Selected passage:

Finally just for the heck of it, you might want to click on the graphic below to find out how much your blog’s worth:

My blog is worth $7,903.56.
How much is your blog worth?

So after 6 months, this spot’s still pretty much cheap!

Elsewhere

To interested bloggers anyway, here are some useful entries about blogging from elsewhere:

  • How do you find Time to Blog? – definitely worth a look if you’re one who’s anything like me. With time management an issue for the busy bee, this one’s definitely worth a look.
  • 7 Points to Consider When Blogging for Money and How to Find Advertisers for your Website? – Taking off from where I left off earlier, here are stuff for the bloggers serious in cashing on the time and effort on maintaining their blog. No one’s saying it’s gonna be easy though.
  • Copyright Law: 12 Do’s and Don’ts – A pretty important read if you’d ask me. One thing that’s going to get a blogger in trouble are copyright issues so it’s better to read up including the exchange of comments there. Dunno how much U.S. copyright laws should affect foreign violations though so it’s still best to consult a lawyer versed on such pertinent laws.
  • 43 Web Design Mistakes You Should Avoid – Pretty much a lump of all mistakes the web designer has encountered from cyberspace in one place or another. The post and the ensuing comments include SEO and usability tips that should benefit the web designer’s while.

Freelancing Anyone?

If you’re a Notes/Domino guy and have been weeding through the IBM’s Notes forums in the course of using the technology, chances are you’ve encountered Benedict Poole, (or benpoole if you’re more familiar with his Notes.net handle.) The guy’s got a big name in Notes/Domino development for years now that he’s one of those Notes people whose blog I visit once in a while.

Anyway I encountered his entry on freelancing last week and I must say that after reading a few articles, it was a nice find. He’s right: It is a very sad thing that nowadays there is so little useless information.

The entry basically points to a site dealing with stuff on freeleancing called Freelance Switch. Seems ’twas aptly named as the first entry one gets to see today would be the top 10 reasons you should quit your job today and become a freelancer. Also here are some stuff I already got to check out there which are definitely noteworthy, (I have taken the actual titles of articles as is.)

Dataset records:
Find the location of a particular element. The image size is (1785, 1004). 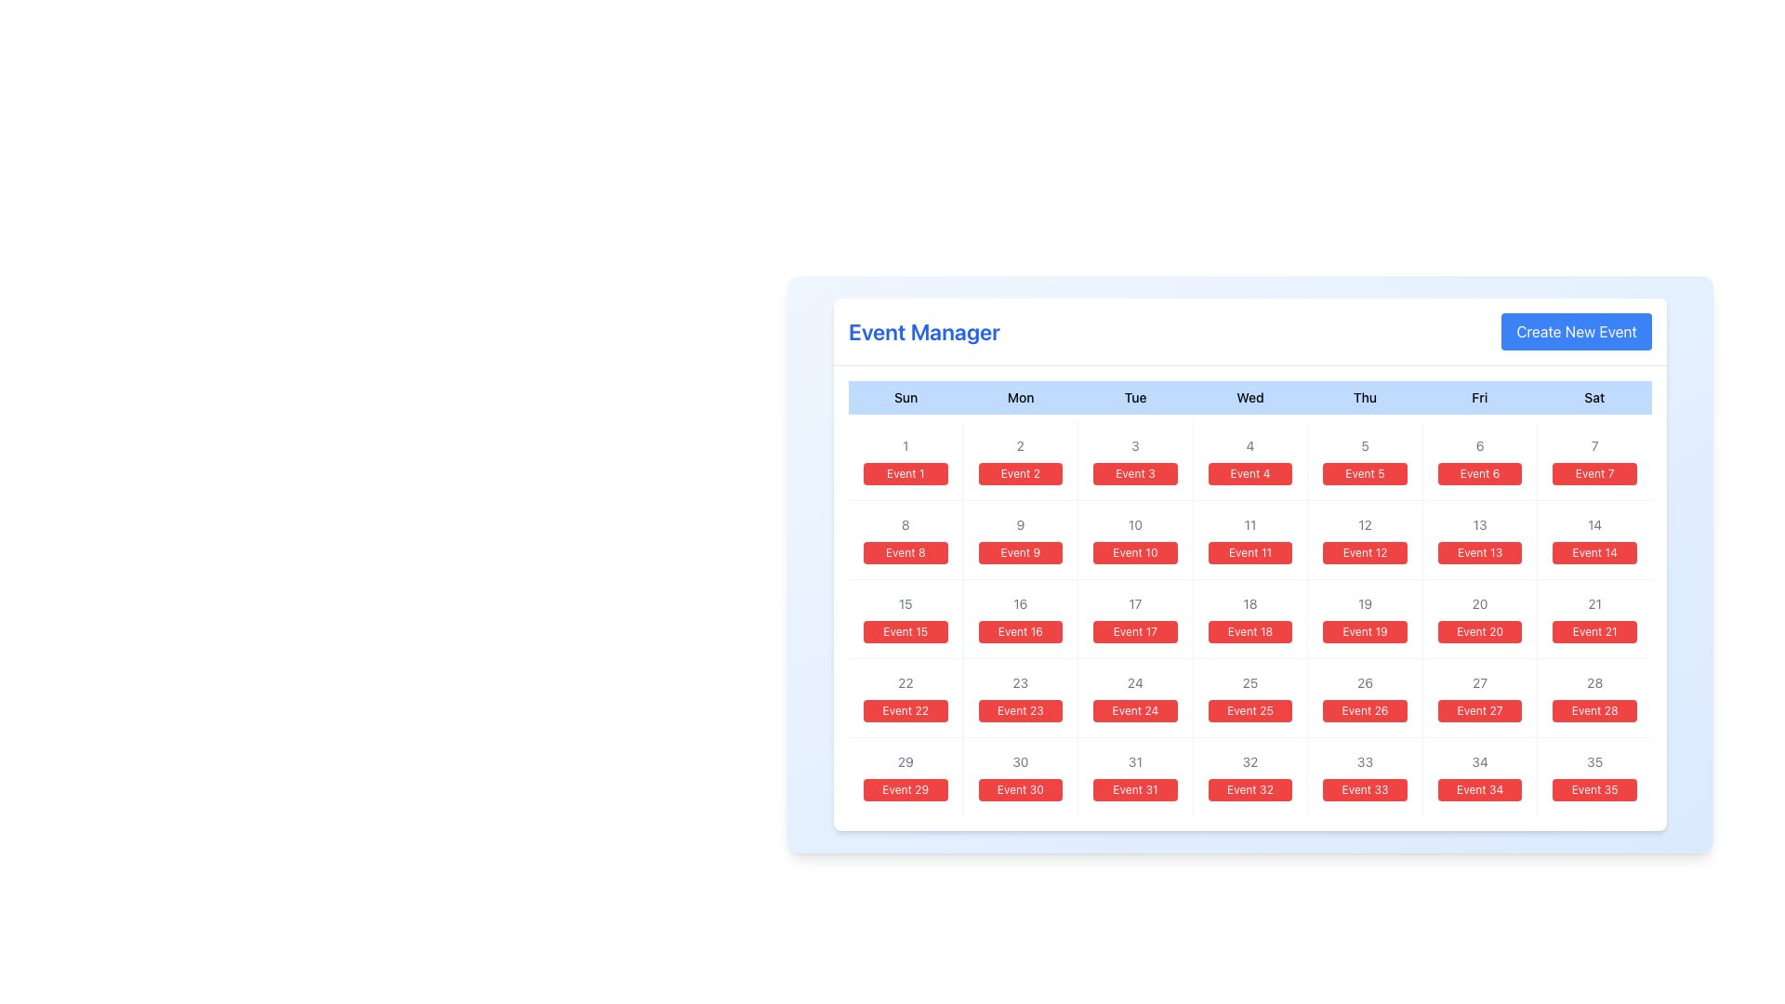

the Button-like label representing an event scheduled for the date 12 in the calendar under the 'Thu' column is located at coordinates (1365, 551).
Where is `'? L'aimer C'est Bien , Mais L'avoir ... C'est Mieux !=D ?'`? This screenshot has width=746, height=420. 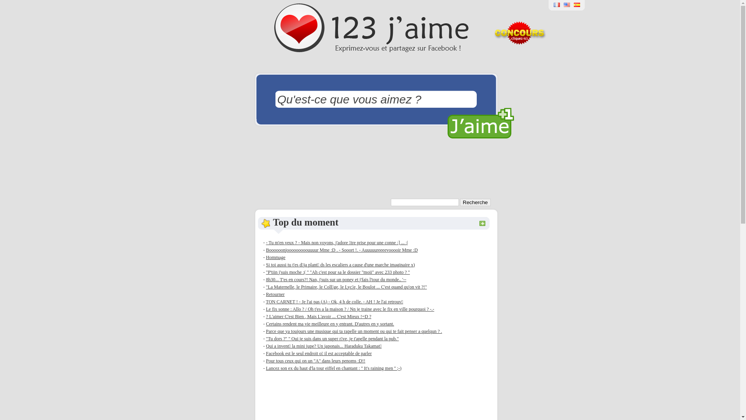
'? L'aimer C'est Bien , Mais L'avoir ... C'est Mieux !=D ?' is located at coordinates (318, 316).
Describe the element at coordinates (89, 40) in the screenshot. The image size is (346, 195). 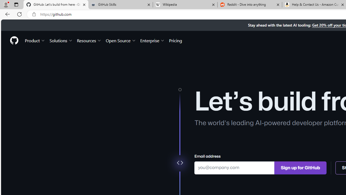
I see `'Resources'` at that location.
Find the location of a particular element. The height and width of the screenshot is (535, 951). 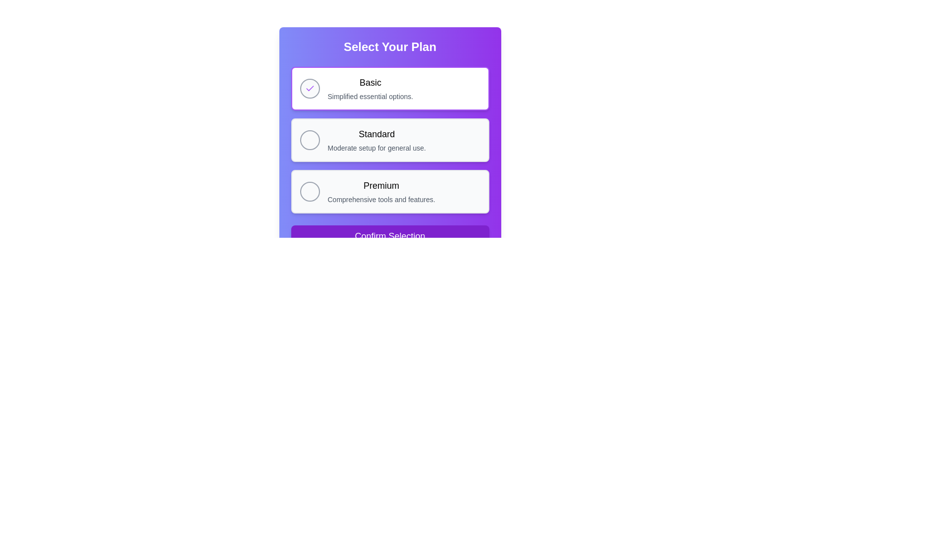

the topmost selectable option card in the vertical selection group, which is positioned above the 'Standard' and 'Premium' options is located at coordinates (389, 88).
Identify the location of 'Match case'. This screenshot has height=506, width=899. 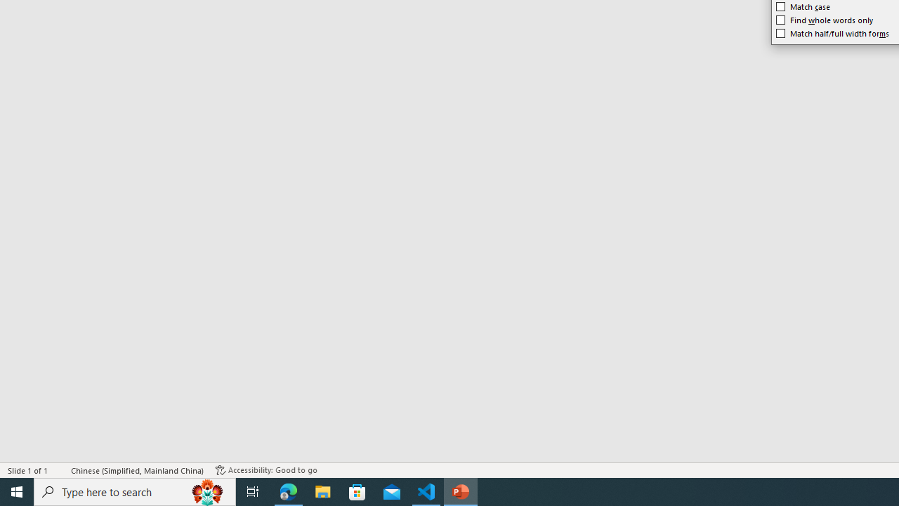
(804, 7).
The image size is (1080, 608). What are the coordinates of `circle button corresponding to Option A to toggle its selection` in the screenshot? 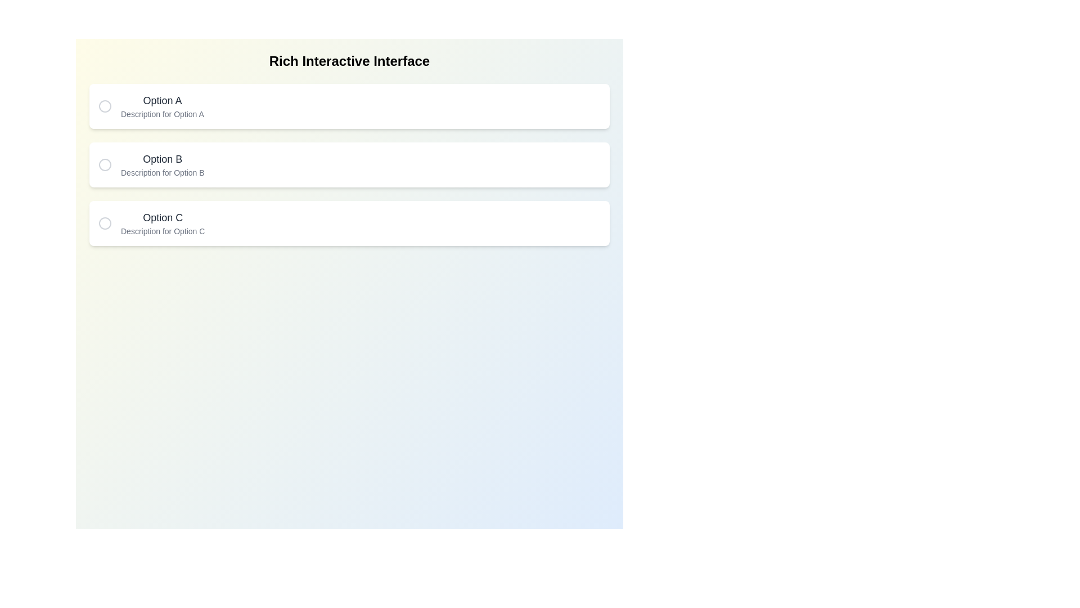 It's located at (105, 106).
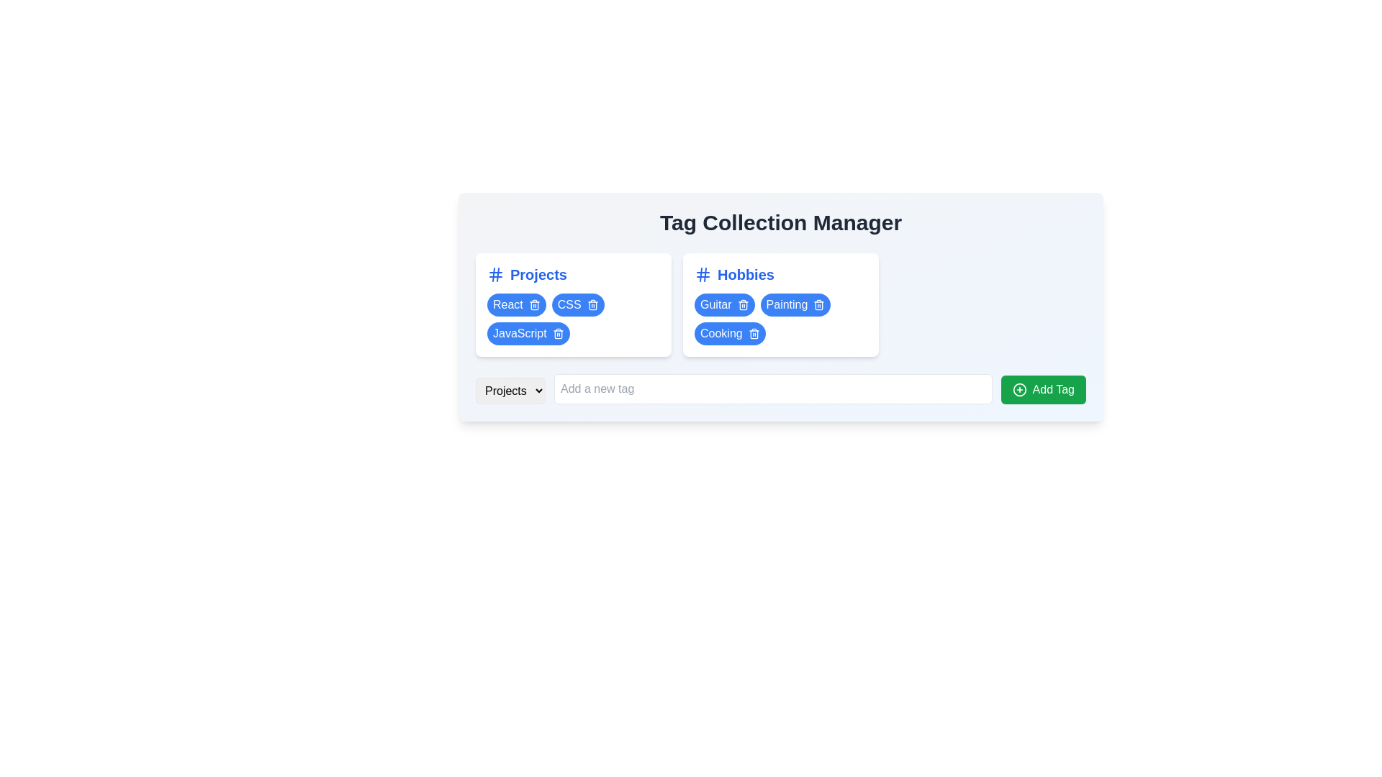  What do you see at coordinates (819, 304) in the screenshot?
I see `the icon button representing the deletion action for the 'Painting' tag, located at the right end of the tag under the 'Hobbies' grouping` at bounding box center [819, 304].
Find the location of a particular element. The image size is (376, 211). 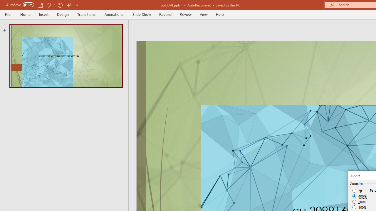

'400%' is located at coordinates (359, 196).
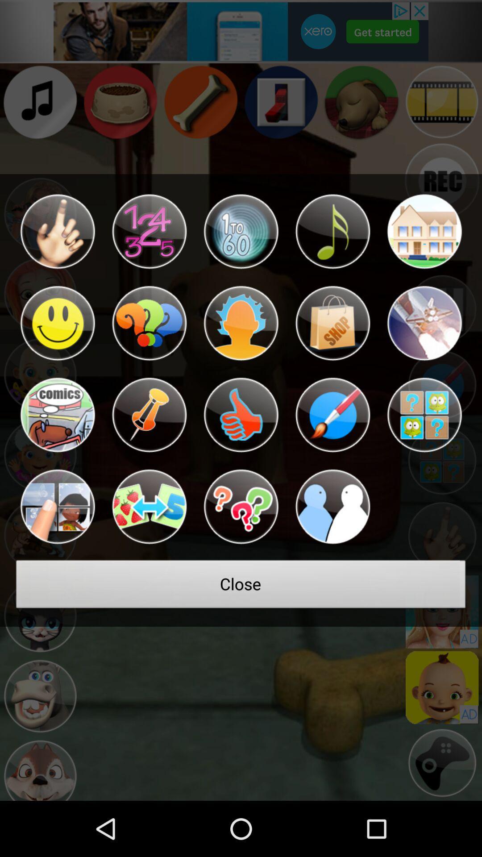 Image resolution: width=482 pixels, height=857 pixels. What do you see at coordinates (241, 444) in the screenshot?
I see `the thumbs_up icon` at bounding box center [241, 444].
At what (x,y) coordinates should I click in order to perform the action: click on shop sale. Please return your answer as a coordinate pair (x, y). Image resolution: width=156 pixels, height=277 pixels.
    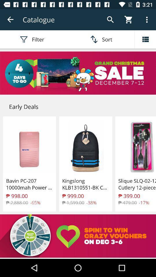
    Looking at the image, I should click on (78, 73).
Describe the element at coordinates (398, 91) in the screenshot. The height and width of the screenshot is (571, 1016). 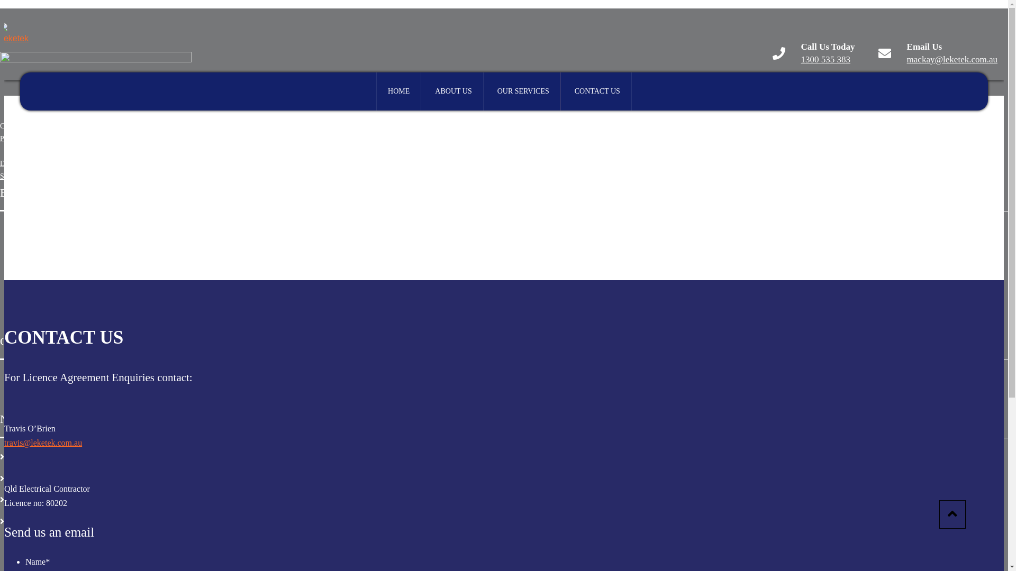
I see `'HOME'` at that location.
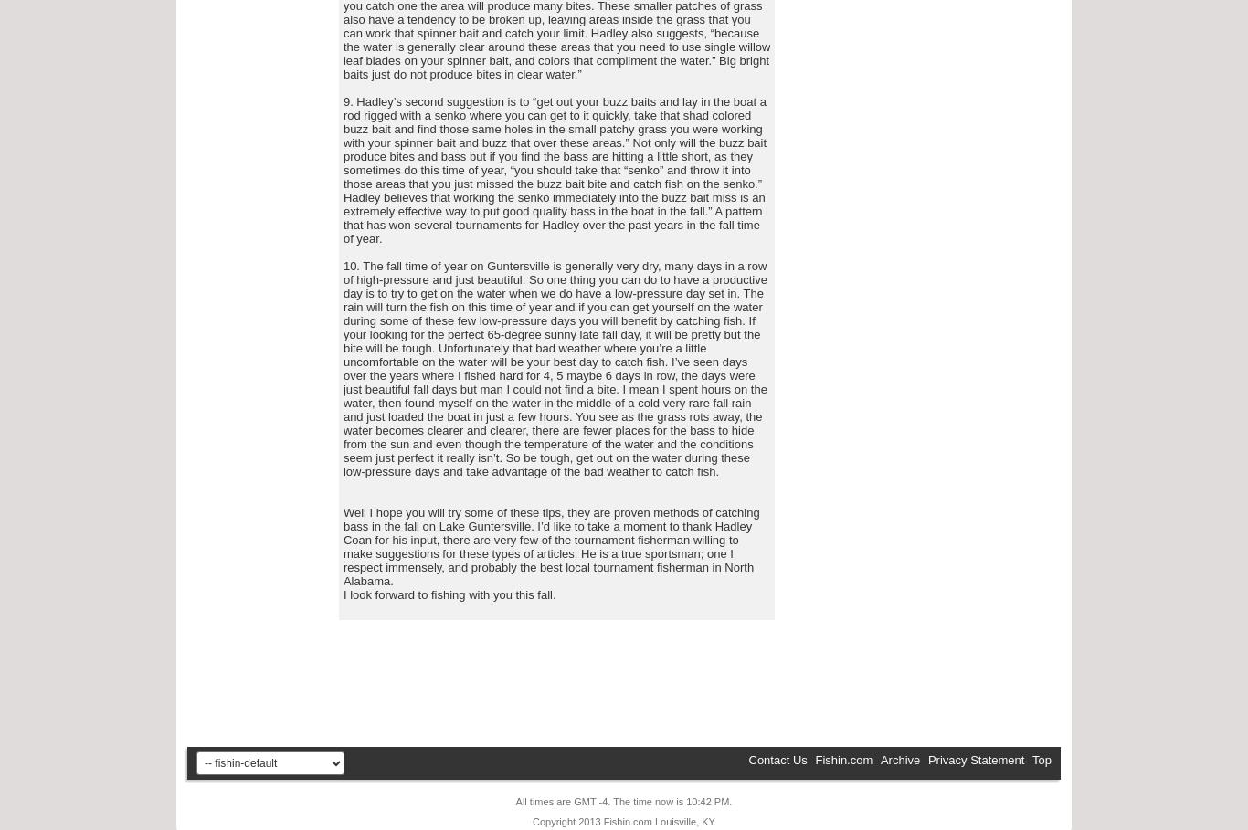  Describe the element at coordinates (926, 760) in the screenshot. I see `'Privacy Statement'` at that location.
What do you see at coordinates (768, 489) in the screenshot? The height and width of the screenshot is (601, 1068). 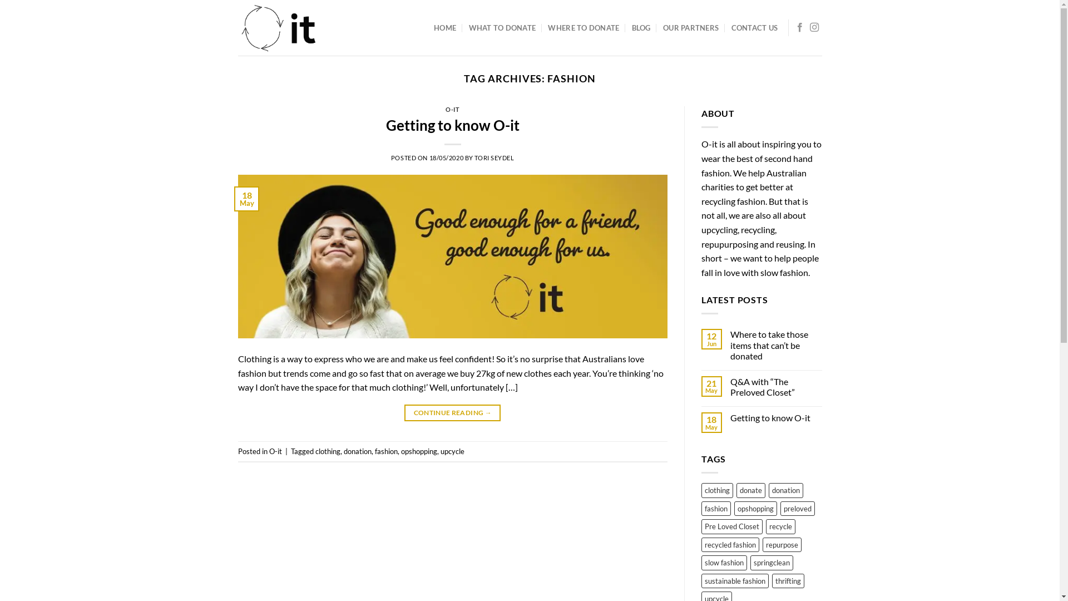 I see `'donation'` at bounding box center [768, 489].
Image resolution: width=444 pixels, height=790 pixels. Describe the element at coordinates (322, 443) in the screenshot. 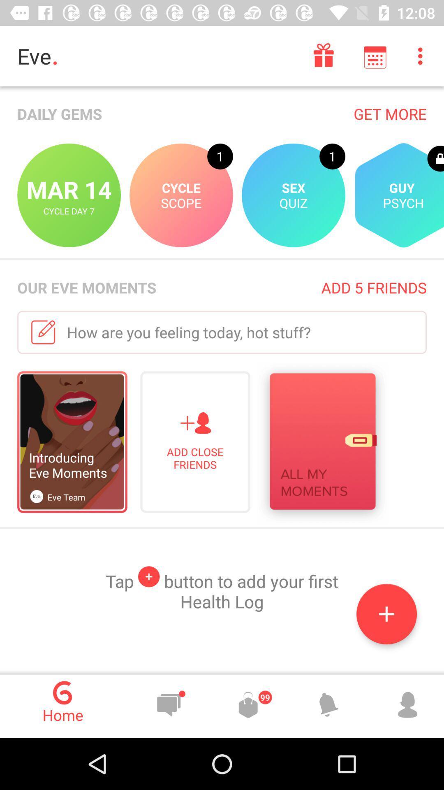

I see `item to the right of the add close` at that location.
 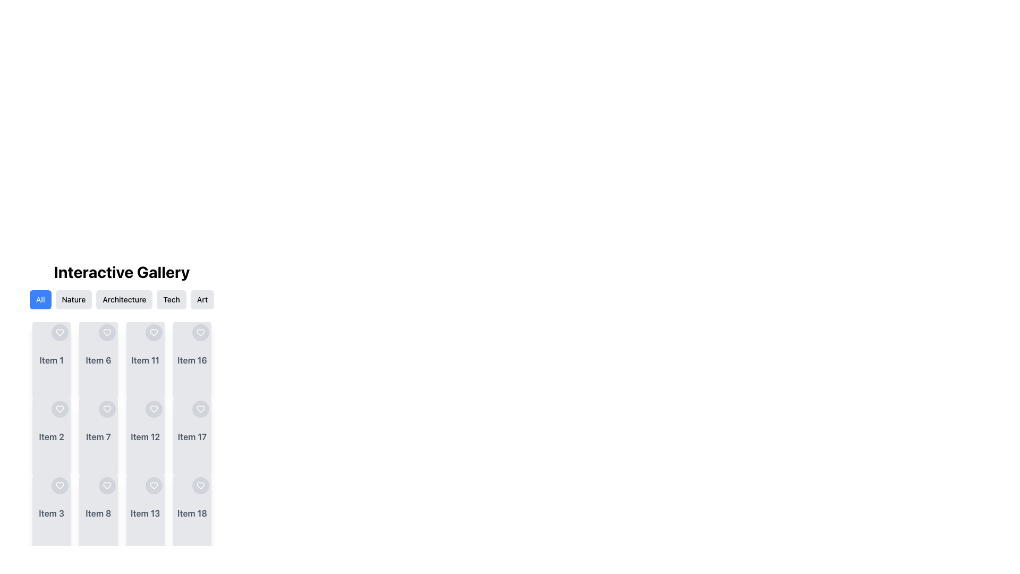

Questions:
1. What site does the freelancing entry in the blog post point to?
2. Please rewrite the blog post starting at "So after 6 months, this" and ending at "be easy though.", changing "busy bee" to "busy worker".
3. Carry on the blog post from its last sentence.
The records were taken from a separate source.

Expected responses:
1. Freelance Switch.

2.
So after 6 months, this spot’s still pretty much cheap!

Elsewhere

To interested bloggers anyway, here are some useful entries about blogging from elsewhere:

  • How do you find Time to Blog? – definitely worth a look if you’re one who’s anything like me. With time management an issue for the busy worker, this one’s definitely worth a look.
  • 7 Points to Consider When Blogging for Money and How to Find Advertisers for your Website? – Taking off from where I left off earlier, here are stuff for the bloggers serious in cashing on the time and effort on maintaining their blog. No one’s saying it’s gonna be easy though.

3.
101 Essential Freelancing Resources

An update indicates that the actual number of resources is currently 126. Just the same however, get links to important and useful online resources for Timing, Invoicing, Project Management and Organization, Stock Libraries, Business Tools, Legal, Job Boards, Web Tools, Advertising and Marketing and other Miscellaneous stuff. (Told you this site’s worth a closer look.)

The Monster List of Freelancing Job Sites

Another extensive list this time of freelancing job sites. Heard of online opportunities but don’t know where to find yours? This one’s got Traditional Job Listings, Job Aggregators, Job Bidding Sites, International, Non-English Sites and Sites with Occasional Freelance Positions.

A Lot of Jobs in One Place

Going through lots of jobs in different sites eats up a lot of time that’s why this article of job boards which aggregate posts in different job sites will definitely be handy for the interested freelancer.

Pitching and the Decision-Making Styles of Clients

Going on to client-related tips, here are ways on how to win that project from your client, be they Charismatics, Thinkers, Skeptics, Followers or Controllers by peeking at their decision-making.

12 Breeds of Clients and How to Work with Them

After the pitch, comes working with the client. The article goes on to show how to work with the Low-Tech, Uninterested, Hands-On, Paranoid, Appreciative, Get-A-Good-Deal, I’ll-Know-It-When-I-See-It, Always-Urgent, Decision-By-Committee, Doormat, Budget and/or You-Should-Be-So-Lucky client.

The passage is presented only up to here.